The decision, in an opinion written by Justice Ruth Bader Ginsburg, could help efforts to rein in police seizures of property from criminal suspects.
Reading a summary of her opinion in the courtroom, Ginsburg noted that governments employ fines “out of accord with the penal goals of retribution and deterrence” because fines are a source of revenue. …
Timbs, of Marion, Indiana, was charged in 2013 with selling $400 worth of heroin. He pleaded guilty and was sentenced to a year of house arrest but faced no prison time. His biggest loss was the Land Rover he had bought with some of the life insurance money he received after his father died. Timbs still has to win one more round in court before he gets his vehicle back, but that seems to be a formality.

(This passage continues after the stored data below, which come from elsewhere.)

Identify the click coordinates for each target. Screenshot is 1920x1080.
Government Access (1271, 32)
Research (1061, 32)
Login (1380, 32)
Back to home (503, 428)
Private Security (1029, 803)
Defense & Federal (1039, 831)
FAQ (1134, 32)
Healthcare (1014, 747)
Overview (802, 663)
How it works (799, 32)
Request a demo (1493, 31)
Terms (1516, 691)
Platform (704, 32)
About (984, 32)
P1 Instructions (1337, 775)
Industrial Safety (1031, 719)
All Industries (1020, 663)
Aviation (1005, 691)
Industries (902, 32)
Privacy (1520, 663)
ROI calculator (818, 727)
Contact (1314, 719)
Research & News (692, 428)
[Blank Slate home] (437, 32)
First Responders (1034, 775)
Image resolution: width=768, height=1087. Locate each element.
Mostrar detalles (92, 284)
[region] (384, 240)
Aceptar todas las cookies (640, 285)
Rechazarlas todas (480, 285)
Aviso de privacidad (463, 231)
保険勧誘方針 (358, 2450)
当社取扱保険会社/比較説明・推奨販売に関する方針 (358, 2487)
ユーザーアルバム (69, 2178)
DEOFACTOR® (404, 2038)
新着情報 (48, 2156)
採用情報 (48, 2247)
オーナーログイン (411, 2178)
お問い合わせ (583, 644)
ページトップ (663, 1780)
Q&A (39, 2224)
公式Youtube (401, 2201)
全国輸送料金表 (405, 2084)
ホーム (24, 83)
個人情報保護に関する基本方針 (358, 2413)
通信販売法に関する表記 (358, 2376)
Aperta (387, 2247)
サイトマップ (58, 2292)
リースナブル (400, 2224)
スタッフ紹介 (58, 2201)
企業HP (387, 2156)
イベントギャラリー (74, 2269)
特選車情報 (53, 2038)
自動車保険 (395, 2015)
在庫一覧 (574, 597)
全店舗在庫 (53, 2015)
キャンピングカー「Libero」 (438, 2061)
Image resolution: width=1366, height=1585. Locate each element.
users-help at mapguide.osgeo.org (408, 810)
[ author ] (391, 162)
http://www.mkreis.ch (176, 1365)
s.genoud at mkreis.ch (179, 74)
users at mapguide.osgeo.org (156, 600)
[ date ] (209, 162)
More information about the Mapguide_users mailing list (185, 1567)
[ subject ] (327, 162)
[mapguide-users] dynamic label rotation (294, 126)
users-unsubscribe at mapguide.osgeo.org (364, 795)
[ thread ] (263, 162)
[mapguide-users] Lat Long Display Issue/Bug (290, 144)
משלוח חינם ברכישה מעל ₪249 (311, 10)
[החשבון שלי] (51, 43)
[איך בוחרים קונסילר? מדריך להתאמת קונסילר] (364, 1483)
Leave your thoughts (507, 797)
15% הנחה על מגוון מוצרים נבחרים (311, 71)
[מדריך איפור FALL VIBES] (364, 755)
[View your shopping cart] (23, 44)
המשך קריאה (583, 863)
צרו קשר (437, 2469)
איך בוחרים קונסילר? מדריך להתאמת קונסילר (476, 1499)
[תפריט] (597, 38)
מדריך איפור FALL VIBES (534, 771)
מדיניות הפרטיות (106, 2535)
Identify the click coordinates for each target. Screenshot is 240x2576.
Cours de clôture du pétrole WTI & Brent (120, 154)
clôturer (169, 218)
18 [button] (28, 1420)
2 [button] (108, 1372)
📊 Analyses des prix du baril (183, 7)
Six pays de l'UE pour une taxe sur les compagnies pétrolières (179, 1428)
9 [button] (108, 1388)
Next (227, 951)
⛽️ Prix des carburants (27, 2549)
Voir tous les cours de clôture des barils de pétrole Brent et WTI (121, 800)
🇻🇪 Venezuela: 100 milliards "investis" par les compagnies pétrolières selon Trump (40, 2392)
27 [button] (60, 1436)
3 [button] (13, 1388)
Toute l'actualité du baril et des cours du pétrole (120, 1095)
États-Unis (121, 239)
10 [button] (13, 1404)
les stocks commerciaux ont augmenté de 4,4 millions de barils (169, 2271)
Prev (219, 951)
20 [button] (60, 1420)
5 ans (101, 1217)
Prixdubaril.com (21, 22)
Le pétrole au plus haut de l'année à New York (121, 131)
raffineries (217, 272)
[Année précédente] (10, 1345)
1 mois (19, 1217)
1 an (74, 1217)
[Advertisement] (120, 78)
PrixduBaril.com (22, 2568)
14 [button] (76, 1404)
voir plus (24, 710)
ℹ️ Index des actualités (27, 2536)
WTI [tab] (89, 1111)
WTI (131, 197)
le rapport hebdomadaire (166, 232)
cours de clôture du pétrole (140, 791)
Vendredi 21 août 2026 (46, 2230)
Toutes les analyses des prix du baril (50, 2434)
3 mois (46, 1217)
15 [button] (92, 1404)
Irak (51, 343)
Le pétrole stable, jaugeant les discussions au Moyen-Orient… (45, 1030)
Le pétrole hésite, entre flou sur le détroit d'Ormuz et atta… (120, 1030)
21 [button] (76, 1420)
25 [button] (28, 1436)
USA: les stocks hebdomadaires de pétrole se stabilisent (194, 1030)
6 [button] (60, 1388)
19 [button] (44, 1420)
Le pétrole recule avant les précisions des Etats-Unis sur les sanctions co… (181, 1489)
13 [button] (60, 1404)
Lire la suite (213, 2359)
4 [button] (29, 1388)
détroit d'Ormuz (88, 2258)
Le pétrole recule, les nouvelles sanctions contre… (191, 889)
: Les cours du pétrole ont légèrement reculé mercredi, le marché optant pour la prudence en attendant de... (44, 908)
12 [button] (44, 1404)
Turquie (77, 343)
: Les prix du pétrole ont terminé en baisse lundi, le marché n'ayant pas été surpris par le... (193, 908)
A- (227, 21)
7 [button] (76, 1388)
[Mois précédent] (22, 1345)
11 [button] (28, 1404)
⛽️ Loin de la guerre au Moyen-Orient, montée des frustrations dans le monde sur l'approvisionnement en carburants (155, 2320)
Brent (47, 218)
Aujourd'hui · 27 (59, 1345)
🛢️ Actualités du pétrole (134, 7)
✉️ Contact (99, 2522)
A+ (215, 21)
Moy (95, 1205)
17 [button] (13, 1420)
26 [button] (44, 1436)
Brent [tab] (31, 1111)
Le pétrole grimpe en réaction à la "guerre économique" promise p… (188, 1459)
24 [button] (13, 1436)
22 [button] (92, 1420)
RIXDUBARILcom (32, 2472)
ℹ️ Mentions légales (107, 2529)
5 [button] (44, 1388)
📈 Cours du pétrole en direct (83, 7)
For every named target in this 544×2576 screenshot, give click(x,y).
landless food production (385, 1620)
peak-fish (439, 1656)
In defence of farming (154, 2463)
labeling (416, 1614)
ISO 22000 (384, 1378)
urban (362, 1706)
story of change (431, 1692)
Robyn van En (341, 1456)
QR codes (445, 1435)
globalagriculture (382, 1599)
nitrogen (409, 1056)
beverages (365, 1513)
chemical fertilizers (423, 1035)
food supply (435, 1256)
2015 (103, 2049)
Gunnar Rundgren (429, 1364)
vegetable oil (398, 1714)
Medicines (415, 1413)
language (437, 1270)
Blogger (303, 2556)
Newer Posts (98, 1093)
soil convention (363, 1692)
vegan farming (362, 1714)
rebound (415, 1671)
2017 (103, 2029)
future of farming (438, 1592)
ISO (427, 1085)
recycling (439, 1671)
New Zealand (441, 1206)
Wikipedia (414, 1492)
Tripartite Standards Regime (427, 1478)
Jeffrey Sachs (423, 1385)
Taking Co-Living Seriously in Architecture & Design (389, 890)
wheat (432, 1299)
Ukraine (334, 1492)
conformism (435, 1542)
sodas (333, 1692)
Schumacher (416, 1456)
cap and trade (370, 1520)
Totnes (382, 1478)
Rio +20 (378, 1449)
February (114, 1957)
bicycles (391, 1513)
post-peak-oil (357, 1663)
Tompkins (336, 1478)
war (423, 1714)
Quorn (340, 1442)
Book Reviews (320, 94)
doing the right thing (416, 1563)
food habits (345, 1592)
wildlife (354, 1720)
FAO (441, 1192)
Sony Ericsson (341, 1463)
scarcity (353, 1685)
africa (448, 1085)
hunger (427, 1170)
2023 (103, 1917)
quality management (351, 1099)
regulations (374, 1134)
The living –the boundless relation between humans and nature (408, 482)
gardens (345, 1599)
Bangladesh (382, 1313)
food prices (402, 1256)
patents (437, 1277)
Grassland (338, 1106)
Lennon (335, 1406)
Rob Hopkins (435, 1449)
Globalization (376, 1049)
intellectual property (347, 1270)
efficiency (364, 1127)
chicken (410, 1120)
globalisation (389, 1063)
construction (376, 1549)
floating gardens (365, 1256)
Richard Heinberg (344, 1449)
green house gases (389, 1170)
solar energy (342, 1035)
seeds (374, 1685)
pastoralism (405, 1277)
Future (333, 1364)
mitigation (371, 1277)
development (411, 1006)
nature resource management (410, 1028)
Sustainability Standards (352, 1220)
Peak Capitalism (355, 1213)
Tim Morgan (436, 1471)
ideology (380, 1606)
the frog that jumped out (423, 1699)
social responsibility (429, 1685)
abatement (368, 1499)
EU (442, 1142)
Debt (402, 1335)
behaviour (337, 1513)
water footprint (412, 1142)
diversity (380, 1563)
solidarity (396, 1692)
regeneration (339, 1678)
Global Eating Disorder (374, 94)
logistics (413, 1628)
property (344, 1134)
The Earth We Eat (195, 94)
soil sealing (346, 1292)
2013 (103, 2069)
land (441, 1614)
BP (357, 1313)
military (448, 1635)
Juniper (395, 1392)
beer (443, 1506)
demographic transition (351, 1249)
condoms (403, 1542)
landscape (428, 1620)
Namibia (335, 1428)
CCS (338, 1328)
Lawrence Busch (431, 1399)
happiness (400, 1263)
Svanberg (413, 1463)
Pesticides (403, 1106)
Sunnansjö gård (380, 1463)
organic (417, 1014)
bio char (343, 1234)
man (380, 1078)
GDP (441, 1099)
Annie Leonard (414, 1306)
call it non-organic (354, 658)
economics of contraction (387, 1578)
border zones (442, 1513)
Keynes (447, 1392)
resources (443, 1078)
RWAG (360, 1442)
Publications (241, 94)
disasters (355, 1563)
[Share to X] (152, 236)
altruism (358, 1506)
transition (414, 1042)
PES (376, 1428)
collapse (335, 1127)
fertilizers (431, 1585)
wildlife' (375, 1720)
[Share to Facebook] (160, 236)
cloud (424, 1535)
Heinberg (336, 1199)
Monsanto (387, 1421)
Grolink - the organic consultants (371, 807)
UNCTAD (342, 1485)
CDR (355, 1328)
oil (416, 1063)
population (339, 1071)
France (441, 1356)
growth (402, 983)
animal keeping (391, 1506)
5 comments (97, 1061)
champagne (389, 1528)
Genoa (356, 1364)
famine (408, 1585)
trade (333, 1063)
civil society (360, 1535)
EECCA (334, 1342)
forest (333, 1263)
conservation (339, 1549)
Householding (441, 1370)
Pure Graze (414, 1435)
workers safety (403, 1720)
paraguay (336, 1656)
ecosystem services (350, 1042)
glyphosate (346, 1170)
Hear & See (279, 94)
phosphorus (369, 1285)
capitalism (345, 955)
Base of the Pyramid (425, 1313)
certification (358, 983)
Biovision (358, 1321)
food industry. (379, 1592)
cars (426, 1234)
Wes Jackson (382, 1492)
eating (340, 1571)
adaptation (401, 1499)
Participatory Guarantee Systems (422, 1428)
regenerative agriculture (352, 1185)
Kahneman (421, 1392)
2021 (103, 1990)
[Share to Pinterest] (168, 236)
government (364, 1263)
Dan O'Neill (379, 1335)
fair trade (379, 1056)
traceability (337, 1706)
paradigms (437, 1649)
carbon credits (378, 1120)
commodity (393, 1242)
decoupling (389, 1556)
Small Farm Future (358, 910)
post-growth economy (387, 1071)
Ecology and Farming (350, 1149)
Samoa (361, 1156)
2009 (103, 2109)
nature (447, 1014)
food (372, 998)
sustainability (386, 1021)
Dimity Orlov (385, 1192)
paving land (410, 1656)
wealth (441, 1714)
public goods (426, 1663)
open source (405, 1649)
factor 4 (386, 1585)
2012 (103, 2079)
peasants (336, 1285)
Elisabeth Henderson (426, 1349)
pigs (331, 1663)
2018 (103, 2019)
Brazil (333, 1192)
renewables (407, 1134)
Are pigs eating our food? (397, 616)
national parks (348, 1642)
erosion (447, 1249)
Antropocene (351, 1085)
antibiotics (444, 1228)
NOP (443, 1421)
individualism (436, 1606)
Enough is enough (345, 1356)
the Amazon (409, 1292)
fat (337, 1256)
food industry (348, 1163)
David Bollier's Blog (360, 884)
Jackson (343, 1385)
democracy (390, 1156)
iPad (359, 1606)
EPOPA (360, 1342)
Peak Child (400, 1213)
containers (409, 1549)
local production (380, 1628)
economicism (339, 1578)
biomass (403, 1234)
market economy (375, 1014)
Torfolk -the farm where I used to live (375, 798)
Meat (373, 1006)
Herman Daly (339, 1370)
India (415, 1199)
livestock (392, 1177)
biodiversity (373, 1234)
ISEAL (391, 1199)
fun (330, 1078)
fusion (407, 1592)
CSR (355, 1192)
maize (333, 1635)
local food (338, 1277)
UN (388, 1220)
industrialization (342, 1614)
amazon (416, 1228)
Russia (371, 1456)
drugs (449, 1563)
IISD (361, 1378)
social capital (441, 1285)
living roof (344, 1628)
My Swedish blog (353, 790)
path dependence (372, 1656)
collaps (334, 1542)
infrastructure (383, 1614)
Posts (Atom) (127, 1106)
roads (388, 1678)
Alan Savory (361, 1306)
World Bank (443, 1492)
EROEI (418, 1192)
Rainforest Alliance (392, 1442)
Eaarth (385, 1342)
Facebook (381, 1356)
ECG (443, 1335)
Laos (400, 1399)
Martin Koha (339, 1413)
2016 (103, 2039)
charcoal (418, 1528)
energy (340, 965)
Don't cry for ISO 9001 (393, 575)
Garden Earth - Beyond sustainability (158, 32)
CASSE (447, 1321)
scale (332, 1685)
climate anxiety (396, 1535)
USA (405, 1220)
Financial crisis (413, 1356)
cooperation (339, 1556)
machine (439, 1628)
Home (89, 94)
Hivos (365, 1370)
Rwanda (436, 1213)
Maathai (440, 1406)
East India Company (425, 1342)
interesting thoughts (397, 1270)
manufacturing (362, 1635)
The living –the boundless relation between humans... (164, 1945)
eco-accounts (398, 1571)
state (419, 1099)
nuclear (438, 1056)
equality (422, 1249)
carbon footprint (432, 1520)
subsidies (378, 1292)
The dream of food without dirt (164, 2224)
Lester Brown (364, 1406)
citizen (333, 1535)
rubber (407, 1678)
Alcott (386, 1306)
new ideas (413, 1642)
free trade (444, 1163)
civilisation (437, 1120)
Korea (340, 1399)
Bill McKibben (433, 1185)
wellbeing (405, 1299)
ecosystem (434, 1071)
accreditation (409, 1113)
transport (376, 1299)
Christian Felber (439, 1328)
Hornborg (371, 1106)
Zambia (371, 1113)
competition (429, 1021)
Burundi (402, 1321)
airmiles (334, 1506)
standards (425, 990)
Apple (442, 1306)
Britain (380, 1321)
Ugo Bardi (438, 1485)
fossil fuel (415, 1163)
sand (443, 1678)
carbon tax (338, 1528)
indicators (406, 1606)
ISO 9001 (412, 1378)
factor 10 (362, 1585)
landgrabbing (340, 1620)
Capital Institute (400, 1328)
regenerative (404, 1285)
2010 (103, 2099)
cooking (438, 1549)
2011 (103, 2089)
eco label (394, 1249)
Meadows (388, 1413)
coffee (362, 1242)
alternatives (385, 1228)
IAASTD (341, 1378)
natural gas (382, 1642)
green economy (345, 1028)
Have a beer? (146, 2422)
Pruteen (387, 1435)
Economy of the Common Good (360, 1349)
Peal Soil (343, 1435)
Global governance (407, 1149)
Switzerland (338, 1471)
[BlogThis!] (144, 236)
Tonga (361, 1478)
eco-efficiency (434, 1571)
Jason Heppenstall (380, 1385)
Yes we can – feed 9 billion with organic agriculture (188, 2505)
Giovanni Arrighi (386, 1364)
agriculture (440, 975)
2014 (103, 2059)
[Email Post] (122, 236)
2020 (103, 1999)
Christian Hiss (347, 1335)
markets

A judge in Indiana had ruled that taking the car was disproportionate to the severity of the crime, which carries a maximum fine of $10,000. But Indiana’s top court said the justices had never ruled that the Eighth Amendment’s ban on excessive fines — like much of the rest of the Bill of Rights — applies to states as well as the federal government.
Here’s C.J. Ciaramella for context on this practice:
2018 was a bad year for civil asset forfeiture, the infamous practice by which police can seize property even if the owner is not charged with a crime.
In late summer, Philadelphia settled a federal class-action lawsuit over its aggressive asset forfeiture program. (How aggressive? One 78-year-old pensioner had $2,000 seized after police found her possessing a small amount of marijuana, which her retired husband used to alleviate his arthritis.) The city agreed to drastically curtail when and how it seizes property from residents and to set up a $3 million fund for victims of its sticky-fingered cops.
Asset forfeiture will continue in Philadelphia, albeit in a limited form. But the salad days when police and prosecutors could seize 300 to 500 homes a year, according to the lawsuit, are now over.
Earlier in the summer, a federal judge struck down Albuquerque’s asset forfeiture program, ruling the city “has an unconstitutional institutional incentive to prosecute forfeiture cases, because, in practice, the forfeiture program sets its own budget and can spend, without meaningful oversight, all of the excess funds it raises from previous years.”
The U.S. Supreme Court, which previously seemed reluctant to interfere in such cases, has agreed to consider an asset forfeiture challenge out of Indiana. … Justice Clarence Thomas also sharply criticized the practice in a 2017 dissent in a different case. “These forfeiture operations frequently target the poor and other groups least able to defend their interests in forfeiture proceedings,” he wrote.
When agents of the government can “seize property even if the owner is not charged with a crime,” it should be clear enough that there’s a problem.